Mais il y a beaucoup d’autres raisons de ne pas aimer l’arrêt de travail dans la LNH. En voici quelques-unes:
- Scott Gomez n’aura pas la chance de doubler son total de buts.
- Les star d’Hollywood ne pourront pas assister aux matchs des Kings. Ça veut aussi dire qu’elles ne pourront pas tenter de nous faire croire qu’elles sont des fans de hockey depuis leur plus tendre enfance durant une entrevue entre deux périodes.
- Les partisans du Canadien n’ont pas pu choisir David Desharnais, Erik Cole et Max Pacioretty beaucoup trop tôt dans le pool de hockey.
- Nous n’entendrons pas Gabriel Grégoire essayer de prononcer Alex Galchenyuk.
- Les «puck bunny» ne pourront pas consoler Aaron Palushaj après qu’il n’eut obtenu que 30 secondes de temps de jeu à la fin d’un désavantage numérique de 5 minutes contre les Panthers de la Floride.
- Les amateurs ne pourront pas huer Gary Bettman chaque fois qu’il se présente sur la glace.
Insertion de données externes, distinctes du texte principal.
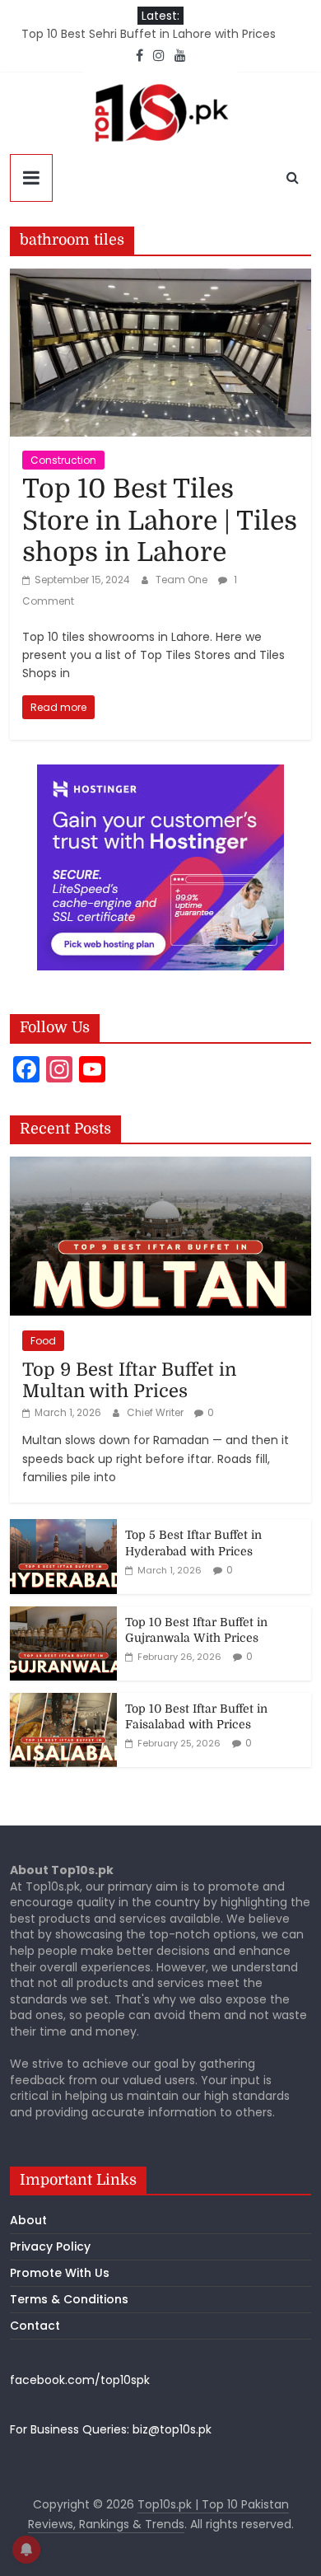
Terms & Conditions (69, 2299)
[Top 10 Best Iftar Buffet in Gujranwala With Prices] (63, 1615)
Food (43, 1341)
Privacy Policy (50, 2246)
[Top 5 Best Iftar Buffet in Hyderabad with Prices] (63, 1528)
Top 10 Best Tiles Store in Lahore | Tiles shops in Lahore (159, 521)
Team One (183, 580)
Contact (35, 2325)
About (28, 2220)
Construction (63, 460)
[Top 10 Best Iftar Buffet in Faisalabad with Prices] (63, 1702)
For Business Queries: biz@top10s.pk (111, 2429)
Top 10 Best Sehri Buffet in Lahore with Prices (148, 34)
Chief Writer (156, 1412)
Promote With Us (59, 2273)
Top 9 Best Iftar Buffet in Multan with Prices (129, 1380)
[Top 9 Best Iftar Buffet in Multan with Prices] (161, 1165)
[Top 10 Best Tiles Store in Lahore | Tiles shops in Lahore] (161, 278)
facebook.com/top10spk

- Les médias montréalais n’ont pas encore pu commencer à ignorer l’existence de l’Impact et des Alouettes.
- Nous n’entendrons pas les rumeurs qui envoient Claude Giroux à Montréal en échange de Raphael Diaz, un choix de troisième tour en 2015 et le livre «Comment être un bon gestionnaire», oublié au Centre Bell par Pierre Gauthier.
Si d’autres «bonnes» raisons de détester le lock-out vous viennent en tête, n’hésitez pas à les partager.